The binding agreement would trade strict repair deadlines for regulatory flexibility, such as allowing the city to divert more sewage from the Southside to the Northside treatment plant, bypassing the troubled NEI sewer line.
The city announced it was seeking an SOC at a meeting with the state legislative delegation last month.
Councilmembers voted unanimously to approve the ten proposals, which include limiting added flow from all new commercial developments to 40,000 gallons a year, with priority given to projects with water-conservation strategies.
City Manager Sterling Cheatham says the original proposal to limit commercial construction to so-called low-flow projects, those contributing 500 gallons or less a year, raised complaints from developers.
"The typical office building could not exceed, I think, 5,000 square feet," Cheatham said of the original plan, "and it would be a very low-use water operation, like a realtor's office or an insurance broker, that kind of thing."
Cheatham emphasized that the plan is an attempt to balance the needs of development with a state order to reduce flows on the NEI.
"We certainly wanted to significantly retard commercial activity until these improvements were made," Cheatham said, "but did not want to, did not intend to, flat out eliminate [it]."
At Tuesday's City Council meeting, Councilwoman Pat Delair voiced the strongest objections to the proposals, saying they do not do enough to slow increases on the line.
"I think we have a potential situation that, if we don't decrease the flow to our system, and if these items don't really address that in terms of real, significant reduction of flow, we're going to have some major problems this summer," Delair said, voicing a concern for what may happen when the summer tourist crowds arrive at Wrightsville Beach.

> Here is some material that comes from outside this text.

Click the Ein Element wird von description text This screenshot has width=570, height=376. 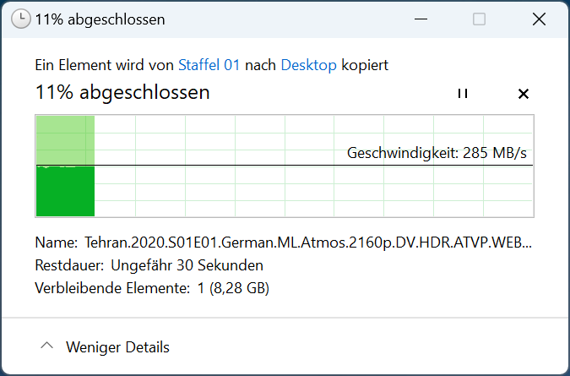click(x=104, y=65)

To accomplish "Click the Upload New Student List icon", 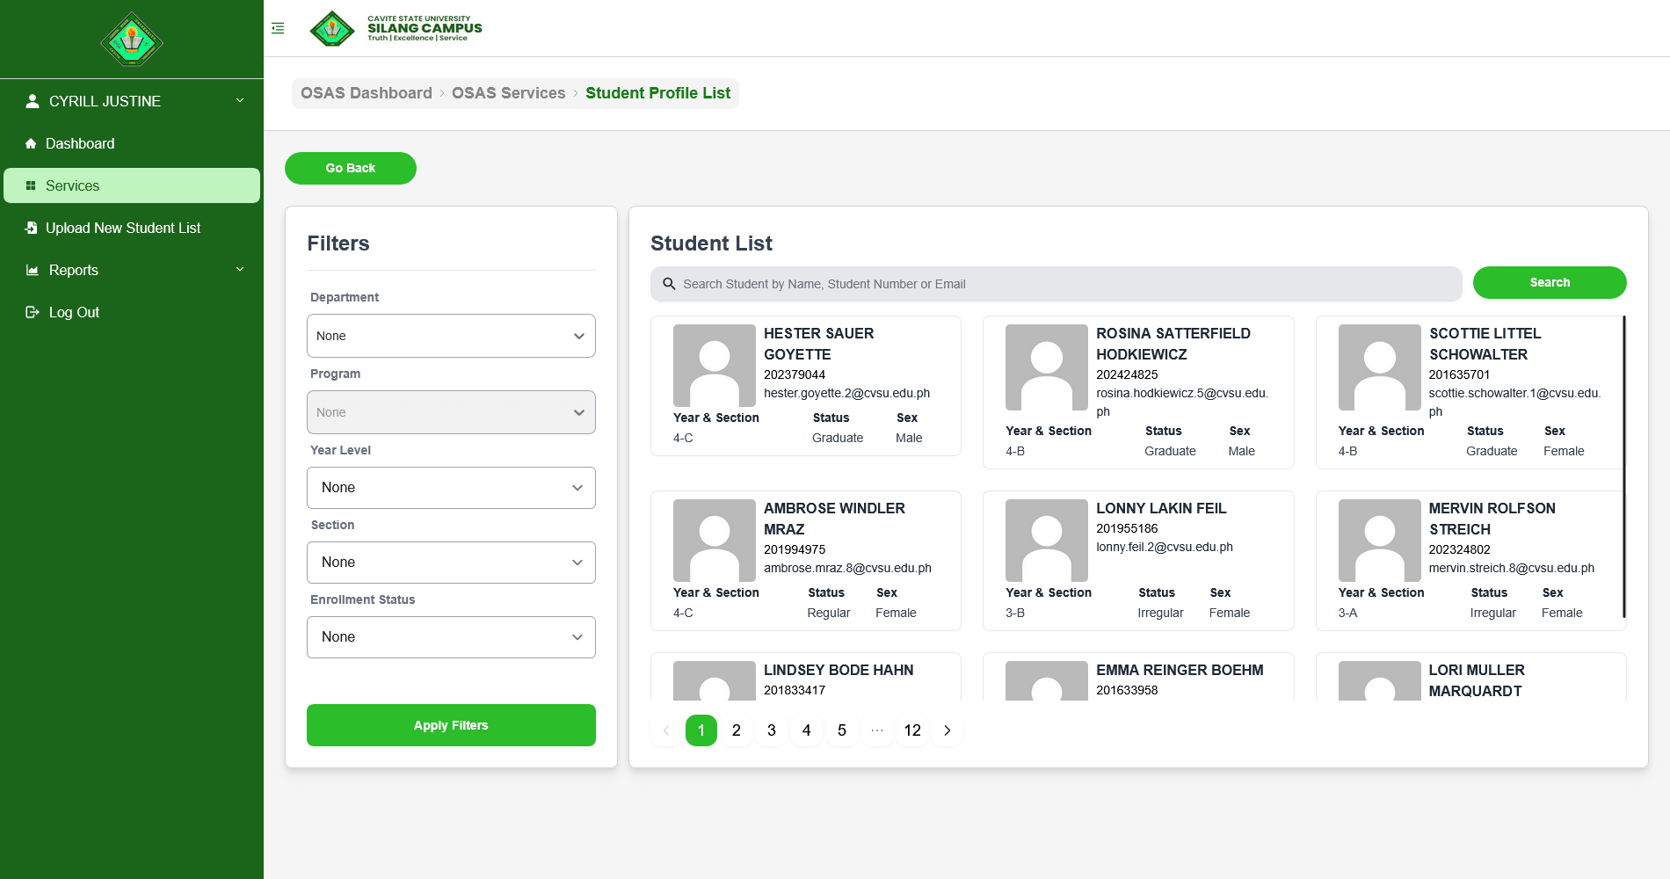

Regarding the limits to residential and commercial construction, "I don't see anything significant in either of those two items that will reduce flows," Delair said. She proposed suspending hook-ups for all subdivisions and banning high water-use projects such as hotels.

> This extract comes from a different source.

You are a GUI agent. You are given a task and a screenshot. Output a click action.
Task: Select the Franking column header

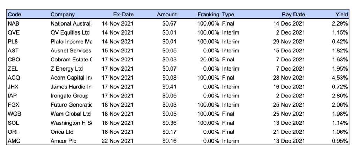click(208, 15)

Councilman Jim Quinn urged his fellow members to pass the resolution, admitting the provisions might not turn out to be the best solutions in the long run, but that they are based on the best information and expertise available.
The council voted unanimously after being assured there would be opportunities for further discussion of the proposals.

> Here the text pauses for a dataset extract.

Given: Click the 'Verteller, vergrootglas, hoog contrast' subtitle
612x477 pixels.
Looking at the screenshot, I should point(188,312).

Other items on the list included the creation of a public awareness campaign to pass along water conservation strategies, especially to residents along the NEI, and attempts to mitigate storm water infiltration into the system.
Although the measure passed Wilmington's City Council, the New Hanover County Board of Commissioners must also approve the parameters before local governments can begin negotiations with the state. However, Cheatham said several of the sewage reduction proposals could be put in action earlier.